On February 15, 2019, the Company entered into an Asset Purchase Agreement (the "Asset Purchase Agreement") with Bioblast Pharma Ltd. ("Bioblast"). Pursuant to the Asset Purchase Agreement, the Company acquired all of the assets of Bioblast relating to a therapeutic platform known as Trehalose (the "Asset Purchase"). At the closing of the Asset Purchase (the "Closing"), the Company paid to Bioblast $1.5 million in cash, and the Company agreed to pay to Bioblast an additional $2.0 million in cash by the one-year anniversary of the Closing.

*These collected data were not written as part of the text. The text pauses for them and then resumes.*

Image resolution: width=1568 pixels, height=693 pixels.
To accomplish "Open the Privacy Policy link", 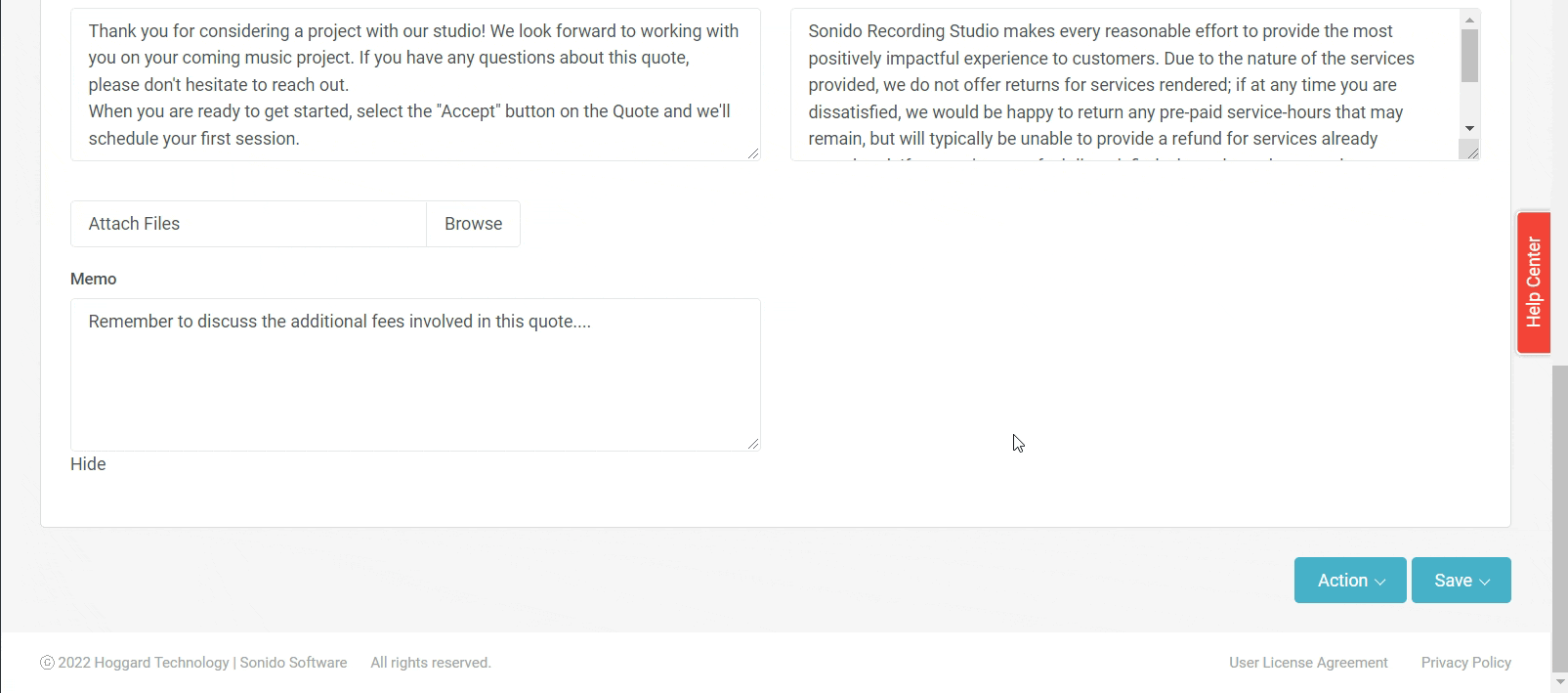I will [x=1465, y=663].
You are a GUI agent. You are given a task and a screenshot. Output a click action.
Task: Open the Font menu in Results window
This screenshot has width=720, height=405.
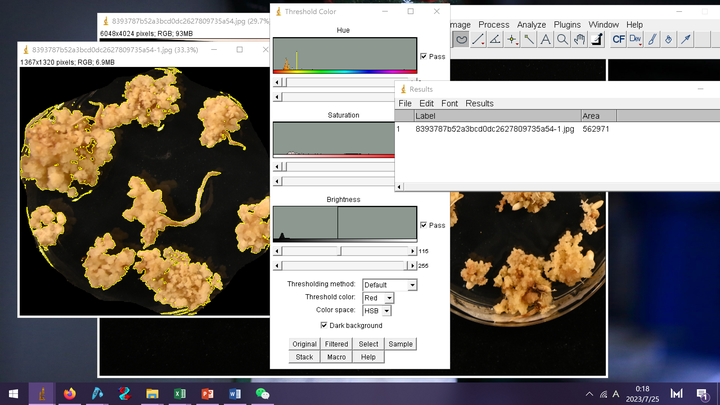(450, 103)
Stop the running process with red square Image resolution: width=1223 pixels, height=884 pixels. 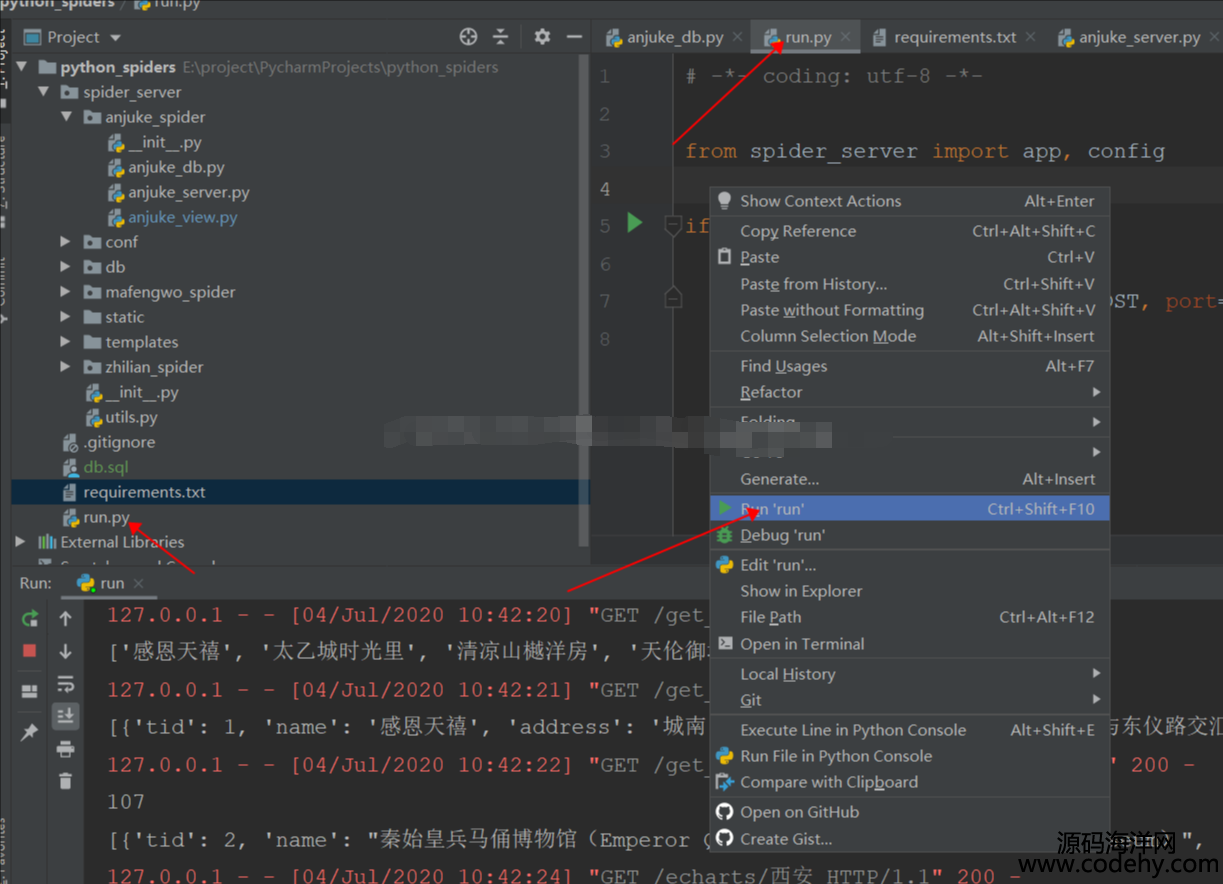point(30,651)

Under the terms of the Asset Purchase Agreement, the Company agreed to pay additional consideration to Bioblast upon the achievement of certain milestones in the future, as follows: (1) within 15 days following the completion of the Company's or its affiliate's first Phase 2(b) clinical trial of Trehalose satisfying certain criteria, the Company will pay to Bioblast $8.5 million in cash; and (2) within 15 days following the approval for commercialization by the United States Food and Drug Administration or the Health Products and Food Branch of Health Canada of the first New Drug Application or New Drug Submission, respectively, of Trehalose filed by the Company or its affiliates, the Company will pay to Bioblast $8.5 million in cash. In addition, the Company agreed to pay Bioblast a cash royalty equal to 1% of the net sales of Trehalose.

On March 7, 2019, the Company entered into Amendment Agreements (collectively, the "Fourth Amendment") with each Investor (as defined below) amending: (i) that certain Securities Purchase Agreement (the "Purchase Agreement" and the transactions contemplated thereby, the "Financing"), made and entered into as of October 16, 2018, by and among the Company and the buyers listed on the signature pages attached thereto (the "Investors"), and amended by those certain Amendment Agreements, made and entered into as of November 16, 2018, by those certain Second Amendment Agreements, made and entered into as of January 4, 2019 and by those certain Third Amendment Agreements, made and entered into as of January 16, 2019, (ii) the Series A Warrants to Purchase

F-16


Common Stock issued in the Financing (the "Series A Warrants") and (iii) the Series B Warrants to Purchase Common Stock issued in the Financing (the "Series B Warrants").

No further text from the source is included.